After the ESPN shakeup, we still have Hubie Brown for NBA games

Following its highest score NBA Playoff in two decades, ESPN decided to take a hatchet in his game coverage of the league. Mark Jackson and Jeff Van Gundy are no longer with the network. The one who replaced them at No. 1 commentator team with Mike Breen are Doris Burke and Doc Rivers. Ryan Ruocco, Richard Jefferson, and JJ Redick is the team No. 2. Jalen Rose is no longer on ESPN, he will be replaced on NBA Countdown by Bob Myers, and Malika Andrews took the host seat instead of Mike Greenberg. All this change though, and the legend Hubie Brown was signed to call another season of NBA basketball games.

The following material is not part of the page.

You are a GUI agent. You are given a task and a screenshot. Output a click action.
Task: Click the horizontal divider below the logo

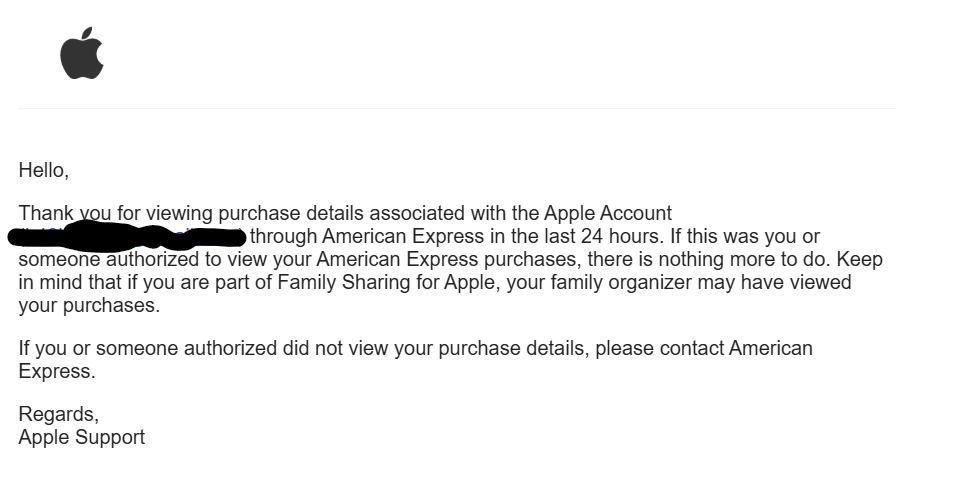click(x=457, y=109)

Games don’t have a lot of hard work left these days with its business more bare than ever. In what way Sexcept California and CEntering New Jersey is an ideal match (Editor’s note: Does Central Jersey have?) for the same college conference. For any money to be made in this business of selling on human emotions, at some point a pie has to be left cooling on the windowsill to make the spectators of the games feel.

That apple pie smell that takes you back to the kitchen of childhood is Brown talking about the painted area during an NBA broadcast. He may not have a video game franchise like John Madden, but Brown is NBA’s GOAT in-game analyst. No disrespect to “The Czar” Mike Fratello, but in the USA, CBS, Turner, and ESPN, Brown is the teacher who keeping the class hanging on his every word.

One of my favorite clips to go back to is the Game 3 fight between the New York Knicks and Chicago Bulls in 1994. Most people’s favorite part of that fight is the concerned look on NBA Commissioner David Stern’s face. while he was watching the brawl taking. put a few rows in front of him. Mine was when Brown noticed a Chicago Stadium security guard getting rough with John Starks. Brown and his broadcast partner yelled at the guard on live television to remove Starks. What a time.

True hoops fans know that no one can sherpa a spectator through a game like Brown. When that replay starts running, you keep your eye glued to whatever part of the previous action he wanted to talk about because it was time to learn about a damn basketball. He’ll break down terms from your little league basketball teams like the chest pass and jump shot, and apply them to a Ph.D. lecture on the game.

Although he is good at explaining the game, sometimes he just says “wow,” like one of us. The beauty is that even though he is grayer than I am alive, he is not rude like other old-schoolers. announcers. He clearly enjoys watching basketball. He doesn’t pine for a different era or use his supposed superior knowledge to talk to the audience and about the players. Brown is just as amazed as the viewer at home when a player dunks or Stephen Curry buries a 33-foot 3-pointer.

The man is the best, and thankfully the people at ESPN realize this. Until he is healthy enough to do so, Brown will have to call NBA basketball games.

A great teacher is priceless. The knowledge gained will be used forever. For most of us NBA fans, no color commentator has a better course than the greatest basketball professor ever. Thank goodness ESPN decided to continue his class.